The one change that didn’t work: I pounded through exercise classes – until my doctor prescribed rest

I was grief-stricken and exhausted when I began high-intensity interval training. Then came a short, sharp scream in my knees and intense thumping in my chest

Picturing myself during the last three years is a lot like looking at a childhood photo. I know that it’s me, but the gulf between selves is wide. Personally, I was grief-stricken. My mother died in the summer of 2020, alone in a London hospice, while the prime minister and his top officials partied in Westminster. Grief changes a person irreparably; when someone you love dies, they take a version of you with them. And then? A more broken and watchful self is born.

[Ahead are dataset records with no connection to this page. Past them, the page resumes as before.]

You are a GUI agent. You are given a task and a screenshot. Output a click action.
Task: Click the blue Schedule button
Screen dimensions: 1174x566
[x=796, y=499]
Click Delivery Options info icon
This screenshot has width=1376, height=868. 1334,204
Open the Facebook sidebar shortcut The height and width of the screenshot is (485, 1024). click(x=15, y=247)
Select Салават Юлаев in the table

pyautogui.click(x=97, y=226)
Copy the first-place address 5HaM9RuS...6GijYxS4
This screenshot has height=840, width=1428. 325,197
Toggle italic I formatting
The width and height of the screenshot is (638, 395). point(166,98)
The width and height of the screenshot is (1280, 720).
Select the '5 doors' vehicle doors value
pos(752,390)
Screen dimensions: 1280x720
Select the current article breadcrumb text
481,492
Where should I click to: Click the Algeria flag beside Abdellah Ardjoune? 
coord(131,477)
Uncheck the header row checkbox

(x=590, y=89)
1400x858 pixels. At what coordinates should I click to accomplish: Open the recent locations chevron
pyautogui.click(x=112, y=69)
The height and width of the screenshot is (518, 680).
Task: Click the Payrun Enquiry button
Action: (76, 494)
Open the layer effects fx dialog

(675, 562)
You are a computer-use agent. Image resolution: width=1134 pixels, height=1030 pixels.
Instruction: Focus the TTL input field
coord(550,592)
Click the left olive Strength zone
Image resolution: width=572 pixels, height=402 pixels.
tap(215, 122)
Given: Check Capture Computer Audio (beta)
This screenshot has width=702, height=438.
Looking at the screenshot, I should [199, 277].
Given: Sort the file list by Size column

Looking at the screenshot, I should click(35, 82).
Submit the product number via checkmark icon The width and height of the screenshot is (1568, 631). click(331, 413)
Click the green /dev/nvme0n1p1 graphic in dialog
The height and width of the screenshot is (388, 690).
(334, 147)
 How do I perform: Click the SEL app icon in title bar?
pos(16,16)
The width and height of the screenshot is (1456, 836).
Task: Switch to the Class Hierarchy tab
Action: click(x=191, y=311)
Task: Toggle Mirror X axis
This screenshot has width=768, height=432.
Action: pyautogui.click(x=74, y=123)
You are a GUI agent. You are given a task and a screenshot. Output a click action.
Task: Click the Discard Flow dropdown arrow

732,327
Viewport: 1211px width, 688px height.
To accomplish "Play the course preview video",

In the weeks and months after my mother’s death, this new version of me developed some strange new habits. I started waking every night at 3am – the hour when my mother died – and could only get back to sleep by listening to Martin Jarvis reading Dickens. I started making my own body cream out of essential oils, raw cocoa butter and 100% unrefined pure natural anxiety – the kind of knit-your-own-earrings-and-sell-them-on-Etsy behaviour at which I would have previously scoffed. I impulse-bought a year’s supply of antihistamines online (adorably, my equally grief-stricken sister did the exact same thing 400 miles away in London). And, most uncharacteristically of all, I started doing high-intensity interval training (HIIT) at home in Leith on the living room rug, surrounded by (and often underneath) my six-year-old, my two-year-old and my eight-year-old rescue staffie. While – and this is where it gets ultra-pandemicky – monitoring my heart rate using a pulse oximeter. I know. What larks.